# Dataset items

#####

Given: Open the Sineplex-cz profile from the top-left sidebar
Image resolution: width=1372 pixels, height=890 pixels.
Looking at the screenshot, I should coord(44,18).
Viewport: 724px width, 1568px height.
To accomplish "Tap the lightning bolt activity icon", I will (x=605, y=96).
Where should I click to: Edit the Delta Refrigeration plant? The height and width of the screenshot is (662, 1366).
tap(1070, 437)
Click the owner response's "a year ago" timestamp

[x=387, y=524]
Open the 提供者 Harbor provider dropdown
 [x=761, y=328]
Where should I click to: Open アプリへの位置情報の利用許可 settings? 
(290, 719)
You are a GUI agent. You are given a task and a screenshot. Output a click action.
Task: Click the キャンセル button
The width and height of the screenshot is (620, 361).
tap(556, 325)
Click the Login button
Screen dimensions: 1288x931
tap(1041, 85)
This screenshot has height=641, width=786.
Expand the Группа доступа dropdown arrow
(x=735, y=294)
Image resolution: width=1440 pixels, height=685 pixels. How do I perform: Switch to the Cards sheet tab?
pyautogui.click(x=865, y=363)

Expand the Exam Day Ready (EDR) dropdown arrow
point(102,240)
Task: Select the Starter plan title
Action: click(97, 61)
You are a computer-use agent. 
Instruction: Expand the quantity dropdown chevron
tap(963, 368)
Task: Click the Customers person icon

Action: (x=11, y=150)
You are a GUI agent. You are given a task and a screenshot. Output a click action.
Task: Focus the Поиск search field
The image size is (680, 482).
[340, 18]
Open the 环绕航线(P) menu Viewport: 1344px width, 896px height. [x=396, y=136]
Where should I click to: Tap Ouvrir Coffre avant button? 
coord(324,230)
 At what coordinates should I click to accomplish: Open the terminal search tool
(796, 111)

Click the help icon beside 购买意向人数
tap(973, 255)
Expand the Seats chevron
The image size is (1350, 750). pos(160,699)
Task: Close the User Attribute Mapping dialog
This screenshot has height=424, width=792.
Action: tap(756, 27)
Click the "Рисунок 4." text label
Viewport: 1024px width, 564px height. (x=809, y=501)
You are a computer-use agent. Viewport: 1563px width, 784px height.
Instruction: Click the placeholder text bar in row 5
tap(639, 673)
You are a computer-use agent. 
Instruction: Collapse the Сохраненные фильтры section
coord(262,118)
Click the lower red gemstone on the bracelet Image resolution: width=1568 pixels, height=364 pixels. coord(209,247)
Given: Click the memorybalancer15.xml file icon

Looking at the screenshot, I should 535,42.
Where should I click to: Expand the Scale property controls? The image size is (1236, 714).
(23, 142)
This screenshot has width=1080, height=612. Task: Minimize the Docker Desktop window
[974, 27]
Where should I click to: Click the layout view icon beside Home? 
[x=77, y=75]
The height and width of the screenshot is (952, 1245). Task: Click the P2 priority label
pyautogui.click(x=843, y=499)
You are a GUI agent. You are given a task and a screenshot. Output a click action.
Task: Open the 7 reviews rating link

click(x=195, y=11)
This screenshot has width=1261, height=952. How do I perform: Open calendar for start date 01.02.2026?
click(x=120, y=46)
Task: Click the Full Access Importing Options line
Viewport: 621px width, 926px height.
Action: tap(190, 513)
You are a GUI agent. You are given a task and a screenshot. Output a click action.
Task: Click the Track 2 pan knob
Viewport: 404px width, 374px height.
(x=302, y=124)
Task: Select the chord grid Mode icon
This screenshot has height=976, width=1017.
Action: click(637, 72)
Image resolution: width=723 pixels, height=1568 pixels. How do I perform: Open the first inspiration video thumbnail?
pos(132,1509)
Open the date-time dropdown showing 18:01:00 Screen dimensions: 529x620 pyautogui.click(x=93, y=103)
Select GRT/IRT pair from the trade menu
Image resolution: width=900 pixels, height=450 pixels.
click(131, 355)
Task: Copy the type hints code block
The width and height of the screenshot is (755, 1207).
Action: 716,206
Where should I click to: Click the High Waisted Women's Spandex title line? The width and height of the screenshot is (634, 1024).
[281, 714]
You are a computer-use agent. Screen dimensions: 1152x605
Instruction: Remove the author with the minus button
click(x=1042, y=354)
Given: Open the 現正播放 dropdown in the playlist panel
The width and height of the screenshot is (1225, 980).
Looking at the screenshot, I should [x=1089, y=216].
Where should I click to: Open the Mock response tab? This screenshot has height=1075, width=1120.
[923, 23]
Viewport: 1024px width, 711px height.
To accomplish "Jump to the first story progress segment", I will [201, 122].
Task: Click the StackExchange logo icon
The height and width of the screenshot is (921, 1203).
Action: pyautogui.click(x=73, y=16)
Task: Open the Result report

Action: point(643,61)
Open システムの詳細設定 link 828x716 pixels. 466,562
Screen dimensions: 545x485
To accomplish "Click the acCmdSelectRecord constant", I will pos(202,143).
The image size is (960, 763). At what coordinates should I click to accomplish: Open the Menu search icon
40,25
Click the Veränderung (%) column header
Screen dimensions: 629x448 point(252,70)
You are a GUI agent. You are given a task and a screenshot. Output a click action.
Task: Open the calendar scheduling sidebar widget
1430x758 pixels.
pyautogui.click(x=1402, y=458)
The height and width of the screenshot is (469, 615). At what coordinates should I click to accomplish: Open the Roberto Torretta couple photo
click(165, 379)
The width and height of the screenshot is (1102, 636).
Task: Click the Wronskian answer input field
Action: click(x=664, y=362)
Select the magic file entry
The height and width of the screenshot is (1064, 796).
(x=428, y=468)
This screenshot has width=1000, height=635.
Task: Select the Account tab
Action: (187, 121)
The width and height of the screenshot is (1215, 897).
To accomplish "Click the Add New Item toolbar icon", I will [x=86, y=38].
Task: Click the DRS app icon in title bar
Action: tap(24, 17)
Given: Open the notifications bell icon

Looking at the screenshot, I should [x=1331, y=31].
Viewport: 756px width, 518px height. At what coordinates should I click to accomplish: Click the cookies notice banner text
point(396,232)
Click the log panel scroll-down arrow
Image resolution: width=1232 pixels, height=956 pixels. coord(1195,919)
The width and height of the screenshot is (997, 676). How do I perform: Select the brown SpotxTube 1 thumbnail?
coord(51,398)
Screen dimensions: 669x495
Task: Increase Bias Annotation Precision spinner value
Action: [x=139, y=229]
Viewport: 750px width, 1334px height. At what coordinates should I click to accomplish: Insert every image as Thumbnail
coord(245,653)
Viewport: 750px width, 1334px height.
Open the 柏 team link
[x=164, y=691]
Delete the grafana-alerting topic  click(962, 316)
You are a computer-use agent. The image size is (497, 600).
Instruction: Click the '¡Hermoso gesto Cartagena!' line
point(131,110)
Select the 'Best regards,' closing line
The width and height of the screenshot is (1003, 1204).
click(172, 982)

#####

# Work task
Restating all of the data exactly is the whole task.

# Exercise output
Given: Open the Sineplex-cz profile from the top-left sidebar
Image resolution: width=1372 pixels, height=890 pixels.
Looking at the screenshot, I should coord(44,18).
Viewport: 724px width, 1568px height.
To accomplish "Tap the lightning bolt activity icon", I will (x=605, y=96).
Where should I click to: Edit the Delta Refrigeration plant? The height and width of the screenshot is (662, 1366).
tap(1070, 437)
Click the owner response's "a year ago" timestamp

[x=387, y=524]
Open the 提供者 Harbor provider dropdown
 [x=761, y=328]
Where should I click to: Open アプリへの位置情報の利用許可 settings? 
(290, 719)
You are a GUI agent. You are given a task and a screenshot. Output a click action.
Task: Click the キャンセル button
The width and height of the screenshot is (620, 361).
tap(556, 325)
Click the Login button
Screen dimensions: 1288x931
tap(1041, 85)
This screenshot has height=641, width=786.
Expand the Группа доступа dropdown arrow
(x=735, y=294)
Image resolution: width=1440 pixels, height=685 pixels. How do I perform: Switch to the Cards sheet tab?
pyautogui.click(x=865, y=363)

Expand the Exam Day Ready (EDR) dropdown arrow
point(102,240)
Task: Select the Starter plan title
Action: click(97, 61)
You are a computer-use agent. 
Instruction: Expand the quantity dropdown chevron
tap(963, 368)
Task: Click the Customers person icon

Action: (x=11, y=150)
You are a GUI agent. You are given a task and a screenshot. Output a click action.
Task: Focus the Поиск search field
The image size is (680, 482).
[340, 18]
Open the 环绕航线(P) menu Viewport: 1344px width, 896px height. [x=396, y=136]
Where should I click to: Tap Ouvrir Coffre avant button? 
coord(324,230)
 At what coordinates should I click to accomplish: Open the terminal search tool
(796, 111)

Click the help icon beside 购买意向人数
tap(973, 255)
Expand the Seats chevron
The image size is (1350, 750). pos(160,699)
Task: Close the User Attribute Mapping dialog
This screenshot has height=424, width=792.
Action: tap(756, 27)
Click the "Рисунок 4." text label
Viewport: 1024px width, 564px height. (x=809, y=501)
You are a computer-use agent. Viewport: 1563px width, 784px height.
Instruction: Click the placeholder text bar in row 5
tap(639, 673)
You are a computer-use agent. 
Instruction: Collapse the Сохраненные фильтры section
coord(262,118)
Click the lower red gemstone on the bracelet Image resolution: width=1568 pixels, height=364 pixels. coord(209,247)
Given: Click the memorybalancer15.xml file icon

Looking at the screenshot, I should 535,42.
Where should I click to: Expand the Scale property controls? The image size is (1236, 714).
(23, 142)
This screenshot has width=1080, height=612. Task: Minimize the Docker Desktop window
[974, 27]
Where should I click to: Click the layout view icon beside Home? 
[x=77, y=75]
The height and width of the screenshot is (952, 1245). Task: Click the P2 priority label
pyautogui.click(x=843, y=499)
You are a GUI agent. You are given a task and a screenshot. Output a click action.
Task: Open the 7 reviews rating link

click(x=195, y=11)
This screenshot has width=1261, height=952. How do I perform: Open calendar for start date 01.02.2026?
click(x=120, y=46)
Task: Click the Full Access Importing Options line
Viewport: 621px width, 926px height.
Action: tap(190, 513)
You are a GUI agent. You are given a task and a screenshot. Output a click action.
Task: Click the Track 2 pan knob
Viewport: 404px width, 374px height.
(x=302, y=124)
Task: Select the chord grid Mode icon
This screenshot has height=976, width=1017.
Action: click(637, 72)
Image resolution: width=723 pixels, height=1568 pixels. How do I perform: Open the first inspiration video thumbnail?
pos(132,1509)
Open the date-time dropdown showing 18:01:00 Screen dimensions: 529x620 pyautogui.click(x=93, y=103)
Select GRT/IRT pair from the trade menu
Image resolution: width=900 pixels, height=450 pixels.
click(131, 355)
Task: Copy the type hints code block
The width and height of the screenshot is (755, 1207).
Action: 716,206
Where should I click to: Click the High Waisted Women's Spandex title line? The width and height of the screenshot is (634, 1024).
[281, 714]
You are a computer-use agent. Screen dimensions: 1152x605
Instruction: Remove the author with the minus button
click(x=1042, y=354)
Given: Open the 現正播放 dropdown in the playlist panel
The width and height of the screenshot is (1225, 980).
Looking at the screenshot, I should [x=1089, y=216].
Where should I click to: Open the Mock response tab? This screenshot has height=1075, width=1120.
[923, 23]
Viewport: 1024px width, 711px height.
To accomplish "Jump to the first story progress segment", I will [201, 122].
Task: Click the StackExchange logo icon
The height and width of the screenshot is (921, 1203).
Action: pyautogui.click(x=73, y=16)
Task: Open the Result report

Action: point(643,61)
Open システムの詳細設定 link 828x716 pixels. 466,562
Screen dimensions: 545x485
To accomplish "Click the acCmdSelectRecord constant", I will pos(202,143).
The image size is (960, 763). At what coordinates should I click to accomplish: Open the Menu search icon
40,25
Click the Veränderung (%) column header
Screen dimensions: 629x448 point(252,70)
You are a GUI agent. You are given a task and a screenshot. Output a click action.
Task: Open the calendar scheduling sidebar widget
1430x758 pixels.
pyautogui.click(x=1402, y=458)
The height and width of the screenshot is (469, 615). At what coordinates should I click to accomplish: Open the Roberto Torretta couple photo
click(165, 379)
The width and height of the screenshot is (1102, 636).
Task: Click the Wronskian answer input field
Action: click(x=664, y=362)
Select the magic file entry
The height and width of the screenshot is (1064, 796).
(x=428, y=468)
This screenshot has width=1000, height=635.
Task: Select the Account tab
Action: (187, 121)
The width and height of the screenshot is (1215, 897).
To accomplish "Click the Add New Item toolbar icon", I will [x=86, y=38].
Task: Click the DRS app icon in title bar
Action: tap(24, 17)
Given: Open the notifications bell icon

Looking at the screenshot, I should [x=1331, y=31].
Viewport: 756px width, 518px height. At what coordinates should I click to accomplish: Click the cookies notice banner text
point(396,232)
Click the log panel scroll-down arrow
Image resolution: width=1232 pixels, height=956 pixels. coord(1195,919)
The width and height of the screenshot is (997, 676). How do I perform: Select the brown SpotxTube 1 thumbnail?
coord(51,398)
Screen dimensions: 669x495
Task: Increase Bias Annotation Precision spinner value
Action: [x=139, y=229]
Viewport: 750px width, 1334px height. At what coordinates should I click to accomplish: Insert every image as Thumbnail
coord(245,653)
Viewport: 750px width, 1334px height.
Open the 柏 team link
[x=164, y=691]
Delete the grafana-alerting topic  click(962, 316)
You are a computer-use agent. The image size is (497, 600).
Instruction: Click the '¡Hermoso gesto Cartagena!' line
point(131,110)
Select the 'Best regards,' closing line
The width and height of the screenshot is (1003, 1204).
click(172, 982)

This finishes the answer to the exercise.